» **Exercice proposé**: Recopiez mot pour mot les lignes qui vont de la ligne contenant « This screenshot has height=480, width=640. » jusqu'à la ligne contenant « click(x=1531, y=618) », ces deux lignes comprises.

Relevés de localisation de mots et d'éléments
--------

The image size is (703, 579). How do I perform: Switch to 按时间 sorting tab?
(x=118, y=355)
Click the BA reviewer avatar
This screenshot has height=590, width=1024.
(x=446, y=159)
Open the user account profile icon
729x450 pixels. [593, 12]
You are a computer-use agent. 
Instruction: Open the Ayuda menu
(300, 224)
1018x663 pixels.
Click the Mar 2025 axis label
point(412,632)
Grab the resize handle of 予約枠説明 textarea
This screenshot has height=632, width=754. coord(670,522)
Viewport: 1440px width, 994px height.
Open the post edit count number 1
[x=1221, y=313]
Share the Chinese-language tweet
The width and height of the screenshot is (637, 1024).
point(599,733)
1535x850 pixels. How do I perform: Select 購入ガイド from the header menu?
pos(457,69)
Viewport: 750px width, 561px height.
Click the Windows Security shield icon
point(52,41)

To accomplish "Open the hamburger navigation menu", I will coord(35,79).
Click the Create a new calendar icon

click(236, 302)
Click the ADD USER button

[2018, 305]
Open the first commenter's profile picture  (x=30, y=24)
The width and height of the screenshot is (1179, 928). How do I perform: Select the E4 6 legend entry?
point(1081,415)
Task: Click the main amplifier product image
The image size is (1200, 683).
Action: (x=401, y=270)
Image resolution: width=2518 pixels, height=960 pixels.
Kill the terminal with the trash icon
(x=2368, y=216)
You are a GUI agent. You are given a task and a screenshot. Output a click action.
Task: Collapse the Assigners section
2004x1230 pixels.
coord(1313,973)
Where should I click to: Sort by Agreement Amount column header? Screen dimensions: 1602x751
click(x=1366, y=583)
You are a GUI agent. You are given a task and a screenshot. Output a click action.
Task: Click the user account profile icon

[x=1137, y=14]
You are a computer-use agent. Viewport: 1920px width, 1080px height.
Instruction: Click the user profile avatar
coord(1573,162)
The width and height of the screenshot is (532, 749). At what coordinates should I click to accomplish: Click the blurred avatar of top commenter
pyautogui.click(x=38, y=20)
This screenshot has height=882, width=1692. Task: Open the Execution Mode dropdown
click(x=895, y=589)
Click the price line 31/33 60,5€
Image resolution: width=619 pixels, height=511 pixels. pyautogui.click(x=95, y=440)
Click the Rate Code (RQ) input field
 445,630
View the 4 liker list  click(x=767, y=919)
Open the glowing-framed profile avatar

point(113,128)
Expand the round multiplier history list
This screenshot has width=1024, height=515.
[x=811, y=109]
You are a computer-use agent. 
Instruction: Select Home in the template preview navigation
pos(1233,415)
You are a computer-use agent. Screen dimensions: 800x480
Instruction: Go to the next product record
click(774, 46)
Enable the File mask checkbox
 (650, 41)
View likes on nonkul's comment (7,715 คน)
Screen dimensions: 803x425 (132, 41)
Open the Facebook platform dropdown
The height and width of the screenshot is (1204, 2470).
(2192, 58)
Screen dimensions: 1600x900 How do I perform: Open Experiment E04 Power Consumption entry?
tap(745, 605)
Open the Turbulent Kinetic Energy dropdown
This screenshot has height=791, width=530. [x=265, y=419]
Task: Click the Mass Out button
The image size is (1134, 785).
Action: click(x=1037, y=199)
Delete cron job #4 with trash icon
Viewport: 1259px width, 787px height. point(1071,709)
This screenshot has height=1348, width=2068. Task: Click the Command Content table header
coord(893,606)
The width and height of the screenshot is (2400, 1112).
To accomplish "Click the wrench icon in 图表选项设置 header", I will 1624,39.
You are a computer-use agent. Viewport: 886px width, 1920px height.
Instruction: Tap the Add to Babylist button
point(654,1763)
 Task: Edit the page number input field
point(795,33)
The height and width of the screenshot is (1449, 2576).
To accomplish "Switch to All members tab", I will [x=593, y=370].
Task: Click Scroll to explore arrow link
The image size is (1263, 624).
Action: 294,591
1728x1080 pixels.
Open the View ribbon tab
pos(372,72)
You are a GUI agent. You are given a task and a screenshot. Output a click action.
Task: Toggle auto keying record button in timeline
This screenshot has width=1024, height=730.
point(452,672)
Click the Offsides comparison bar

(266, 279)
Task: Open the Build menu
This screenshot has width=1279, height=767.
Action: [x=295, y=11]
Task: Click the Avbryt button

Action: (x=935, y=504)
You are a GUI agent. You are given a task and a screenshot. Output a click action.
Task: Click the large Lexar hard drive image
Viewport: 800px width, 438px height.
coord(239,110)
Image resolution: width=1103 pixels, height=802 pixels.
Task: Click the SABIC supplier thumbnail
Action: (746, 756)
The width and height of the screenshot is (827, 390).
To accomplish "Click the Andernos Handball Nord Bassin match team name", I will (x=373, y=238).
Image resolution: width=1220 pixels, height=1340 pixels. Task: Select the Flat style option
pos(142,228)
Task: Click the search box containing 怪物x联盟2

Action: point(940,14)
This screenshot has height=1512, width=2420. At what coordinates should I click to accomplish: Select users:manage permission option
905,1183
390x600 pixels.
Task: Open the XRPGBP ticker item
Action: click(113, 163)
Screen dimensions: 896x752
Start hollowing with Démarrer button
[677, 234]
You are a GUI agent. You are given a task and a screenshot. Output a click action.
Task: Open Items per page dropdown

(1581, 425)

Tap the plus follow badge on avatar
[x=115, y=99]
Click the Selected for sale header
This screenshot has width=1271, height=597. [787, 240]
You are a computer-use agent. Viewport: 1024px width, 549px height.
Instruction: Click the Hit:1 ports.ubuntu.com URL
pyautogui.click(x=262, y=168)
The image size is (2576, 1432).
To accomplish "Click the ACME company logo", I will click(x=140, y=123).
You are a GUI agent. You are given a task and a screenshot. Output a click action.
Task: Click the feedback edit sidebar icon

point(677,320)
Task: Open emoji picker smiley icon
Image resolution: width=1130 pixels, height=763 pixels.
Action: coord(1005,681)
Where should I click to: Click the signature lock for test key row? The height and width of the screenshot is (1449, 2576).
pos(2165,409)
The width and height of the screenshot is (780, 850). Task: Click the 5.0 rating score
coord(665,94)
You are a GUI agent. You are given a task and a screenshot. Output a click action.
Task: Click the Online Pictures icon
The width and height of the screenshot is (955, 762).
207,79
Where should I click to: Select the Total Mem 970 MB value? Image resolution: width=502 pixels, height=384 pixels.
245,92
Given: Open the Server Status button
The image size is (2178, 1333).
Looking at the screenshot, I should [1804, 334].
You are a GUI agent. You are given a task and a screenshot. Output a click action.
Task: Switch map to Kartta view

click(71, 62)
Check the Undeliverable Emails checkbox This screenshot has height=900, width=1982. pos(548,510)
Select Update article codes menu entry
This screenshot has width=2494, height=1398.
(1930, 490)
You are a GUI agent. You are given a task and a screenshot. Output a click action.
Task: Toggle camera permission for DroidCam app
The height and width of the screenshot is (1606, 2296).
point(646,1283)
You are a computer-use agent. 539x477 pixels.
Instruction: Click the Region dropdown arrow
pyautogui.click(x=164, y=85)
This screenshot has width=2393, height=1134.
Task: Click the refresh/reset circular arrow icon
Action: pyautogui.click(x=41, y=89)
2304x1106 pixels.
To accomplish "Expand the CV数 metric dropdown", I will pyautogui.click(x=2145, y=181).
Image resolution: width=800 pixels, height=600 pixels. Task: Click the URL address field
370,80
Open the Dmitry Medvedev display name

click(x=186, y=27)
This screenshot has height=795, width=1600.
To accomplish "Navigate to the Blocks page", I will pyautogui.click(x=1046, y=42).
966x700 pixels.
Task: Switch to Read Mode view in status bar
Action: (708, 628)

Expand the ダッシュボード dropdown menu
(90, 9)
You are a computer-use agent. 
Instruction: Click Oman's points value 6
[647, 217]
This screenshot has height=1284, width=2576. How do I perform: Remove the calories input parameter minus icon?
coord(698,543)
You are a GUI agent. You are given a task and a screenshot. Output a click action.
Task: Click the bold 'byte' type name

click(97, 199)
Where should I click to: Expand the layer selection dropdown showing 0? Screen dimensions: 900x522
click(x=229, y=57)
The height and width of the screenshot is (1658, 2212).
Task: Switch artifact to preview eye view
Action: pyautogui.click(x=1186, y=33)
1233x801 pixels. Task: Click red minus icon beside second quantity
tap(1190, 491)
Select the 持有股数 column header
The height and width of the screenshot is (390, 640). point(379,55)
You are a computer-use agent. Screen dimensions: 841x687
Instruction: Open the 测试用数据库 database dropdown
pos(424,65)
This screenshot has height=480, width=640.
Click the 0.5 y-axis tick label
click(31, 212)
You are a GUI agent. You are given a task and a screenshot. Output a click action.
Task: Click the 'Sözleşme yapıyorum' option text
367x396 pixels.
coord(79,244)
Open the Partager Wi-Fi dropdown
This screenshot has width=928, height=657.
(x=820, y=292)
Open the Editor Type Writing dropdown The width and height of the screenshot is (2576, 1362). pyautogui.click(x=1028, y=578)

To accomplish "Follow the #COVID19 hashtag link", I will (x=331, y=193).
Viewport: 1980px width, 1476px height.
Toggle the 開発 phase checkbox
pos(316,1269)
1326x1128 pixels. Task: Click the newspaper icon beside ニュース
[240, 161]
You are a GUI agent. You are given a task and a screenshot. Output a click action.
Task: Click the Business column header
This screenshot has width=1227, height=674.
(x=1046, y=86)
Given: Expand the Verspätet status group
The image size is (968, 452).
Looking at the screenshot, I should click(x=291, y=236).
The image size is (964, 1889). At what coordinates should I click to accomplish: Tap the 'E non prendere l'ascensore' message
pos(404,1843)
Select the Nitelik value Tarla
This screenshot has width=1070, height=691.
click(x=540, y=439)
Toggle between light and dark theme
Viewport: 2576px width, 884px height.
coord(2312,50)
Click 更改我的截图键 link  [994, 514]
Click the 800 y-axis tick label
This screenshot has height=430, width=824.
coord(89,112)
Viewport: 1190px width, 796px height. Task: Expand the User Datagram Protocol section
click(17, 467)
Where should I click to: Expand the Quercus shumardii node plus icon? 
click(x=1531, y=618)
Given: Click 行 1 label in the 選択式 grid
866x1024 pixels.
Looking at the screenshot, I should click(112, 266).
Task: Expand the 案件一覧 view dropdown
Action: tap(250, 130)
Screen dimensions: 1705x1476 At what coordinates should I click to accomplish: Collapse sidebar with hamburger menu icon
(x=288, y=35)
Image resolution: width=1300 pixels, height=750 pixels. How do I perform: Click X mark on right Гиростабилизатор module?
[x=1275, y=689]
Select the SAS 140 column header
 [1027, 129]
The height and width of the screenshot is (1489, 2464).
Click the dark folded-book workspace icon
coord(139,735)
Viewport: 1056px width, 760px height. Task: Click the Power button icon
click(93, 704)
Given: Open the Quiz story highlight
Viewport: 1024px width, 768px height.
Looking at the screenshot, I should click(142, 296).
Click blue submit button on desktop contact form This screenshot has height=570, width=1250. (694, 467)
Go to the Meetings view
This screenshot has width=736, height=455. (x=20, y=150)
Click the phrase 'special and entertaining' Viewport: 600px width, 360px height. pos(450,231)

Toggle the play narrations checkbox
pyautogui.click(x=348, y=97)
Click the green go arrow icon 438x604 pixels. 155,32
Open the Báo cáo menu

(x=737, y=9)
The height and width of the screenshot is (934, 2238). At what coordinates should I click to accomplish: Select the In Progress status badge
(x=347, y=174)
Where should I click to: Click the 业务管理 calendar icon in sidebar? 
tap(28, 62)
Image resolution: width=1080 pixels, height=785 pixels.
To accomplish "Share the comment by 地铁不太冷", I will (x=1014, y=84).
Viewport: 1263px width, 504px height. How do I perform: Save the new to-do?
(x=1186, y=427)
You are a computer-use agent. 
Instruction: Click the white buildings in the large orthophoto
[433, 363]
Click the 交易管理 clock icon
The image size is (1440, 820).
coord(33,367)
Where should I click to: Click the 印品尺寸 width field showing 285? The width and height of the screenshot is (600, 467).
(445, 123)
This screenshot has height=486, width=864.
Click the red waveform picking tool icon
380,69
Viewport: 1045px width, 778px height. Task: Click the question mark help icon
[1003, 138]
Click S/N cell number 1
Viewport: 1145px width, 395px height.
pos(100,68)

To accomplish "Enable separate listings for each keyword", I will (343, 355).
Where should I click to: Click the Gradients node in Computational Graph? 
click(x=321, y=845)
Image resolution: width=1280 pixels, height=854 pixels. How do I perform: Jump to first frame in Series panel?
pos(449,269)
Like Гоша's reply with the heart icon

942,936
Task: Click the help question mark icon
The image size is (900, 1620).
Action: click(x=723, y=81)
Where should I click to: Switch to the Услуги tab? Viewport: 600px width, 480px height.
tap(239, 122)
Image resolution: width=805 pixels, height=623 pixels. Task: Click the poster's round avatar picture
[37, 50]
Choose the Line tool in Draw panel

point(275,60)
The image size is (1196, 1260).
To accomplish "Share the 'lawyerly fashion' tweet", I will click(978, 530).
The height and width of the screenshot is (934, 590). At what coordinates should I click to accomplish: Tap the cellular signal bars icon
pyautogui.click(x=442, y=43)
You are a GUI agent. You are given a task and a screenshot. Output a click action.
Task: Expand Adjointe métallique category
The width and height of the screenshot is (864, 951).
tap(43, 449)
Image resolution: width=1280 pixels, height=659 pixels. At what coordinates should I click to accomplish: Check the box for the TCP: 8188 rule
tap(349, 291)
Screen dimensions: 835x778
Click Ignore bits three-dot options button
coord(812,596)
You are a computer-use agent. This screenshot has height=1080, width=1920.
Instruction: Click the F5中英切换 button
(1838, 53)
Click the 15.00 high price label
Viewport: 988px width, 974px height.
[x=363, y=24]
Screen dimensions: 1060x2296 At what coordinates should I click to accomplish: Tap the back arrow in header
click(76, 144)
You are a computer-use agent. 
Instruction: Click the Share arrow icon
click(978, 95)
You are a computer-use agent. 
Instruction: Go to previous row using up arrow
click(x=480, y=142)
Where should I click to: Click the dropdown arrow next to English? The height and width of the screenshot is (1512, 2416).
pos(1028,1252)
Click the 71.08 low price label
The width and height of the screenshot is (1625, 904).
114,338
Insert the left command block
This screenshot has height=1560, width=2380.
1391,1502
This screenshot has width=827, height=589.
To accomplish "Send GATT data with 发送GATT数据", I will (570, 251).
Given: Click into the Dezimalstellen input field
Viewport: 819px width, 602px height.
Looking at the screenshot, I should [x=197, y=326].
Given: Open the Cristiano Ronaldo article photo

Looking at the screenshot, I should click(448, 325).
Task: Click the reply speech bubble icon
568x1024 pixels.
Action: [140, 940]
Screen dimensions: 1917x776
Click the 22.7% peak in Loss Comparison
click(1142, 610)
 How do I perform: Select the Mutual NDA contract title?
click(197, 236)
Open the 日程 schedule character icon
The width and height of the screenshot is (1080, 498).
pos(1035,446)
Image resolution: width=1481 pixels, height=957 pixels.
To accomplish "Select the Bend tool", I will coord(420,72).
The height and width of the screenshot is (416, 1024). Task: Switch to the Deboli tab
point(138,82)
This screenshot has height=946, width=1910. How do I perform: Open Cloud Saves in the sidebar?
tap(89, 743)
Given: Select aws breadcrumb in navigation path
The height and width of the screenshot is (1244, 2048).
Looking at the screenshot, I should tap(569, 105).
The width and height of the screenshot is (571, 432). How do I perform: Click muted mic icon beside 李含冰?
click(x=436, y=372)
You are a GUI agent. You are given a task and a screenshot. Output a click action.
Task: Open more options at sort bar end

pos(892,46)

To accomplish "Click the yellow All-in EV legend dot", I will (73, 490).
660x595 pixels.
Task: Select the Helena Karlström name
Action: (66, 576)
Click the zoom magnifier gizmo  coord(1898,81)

--------

» **Résultat obtenu**:
This screenshot has height=480, width=640.
Click the 0.5 y-axis tick label
click(31, 212)
You are a GUI agent. You are given a task and a screenshot. Output a click action.
Task: Click the 'Sözleşme yapıyorum' option text
367x396 pixels.
coord(79,244)
Open the Partager Wi-Fi dropdown
This screenshot has width=928, height=657.
(x=820, y=292)
Open the Editor Type Writing dropdown The width and height of the screenshot is (2576, 1362). pyautogui.click(x=1028, y=578)

To accomplish "Follow the #COVID19 hashtag link", I will (x=331, y=193).
Viewport: 1980px width, 1476px height.
Toggle the 開発 phase checkbox
pos(316,1269)
1326x1128 pixels. Task: Click the newspaper icon beside ニュース
[240, 161]
You are a GUI agent. You are given a task and a screenshot. Output a click action.
Task: Click the Business column header
This screenshot has width=1227, height=674.
(x=1046, y=86)
Given: Expand the Verspätet status group
The image size is (968, 452).
Looking at the screenshot, I should click(x=291, y=236).
The image size is (964, 1889). At what coordinates should I click to accomplish: Tap the 'E non prendere l'ascensore' message
pos(404,1843)
Select the Nitelik value Tarla
This screenshot has width=1070, height=691.
click(x=540, y=439)
Toggle between light and dark theme
Viewport: 2576px width, 884px height.
coord(2312,50)
Click 更改我的截图键 link  [994, 514]
Click the 800 y-axis tick label
This screenshot has height=430, width=824.
coord(89,112)
Viewport: 1190px width, 796px height. Task: Expand the User Datagram Protocol section
click(17, 467)
Where should I click to: Expand the Quercus shumardii node plus icon? 
click(x=1531, y=618)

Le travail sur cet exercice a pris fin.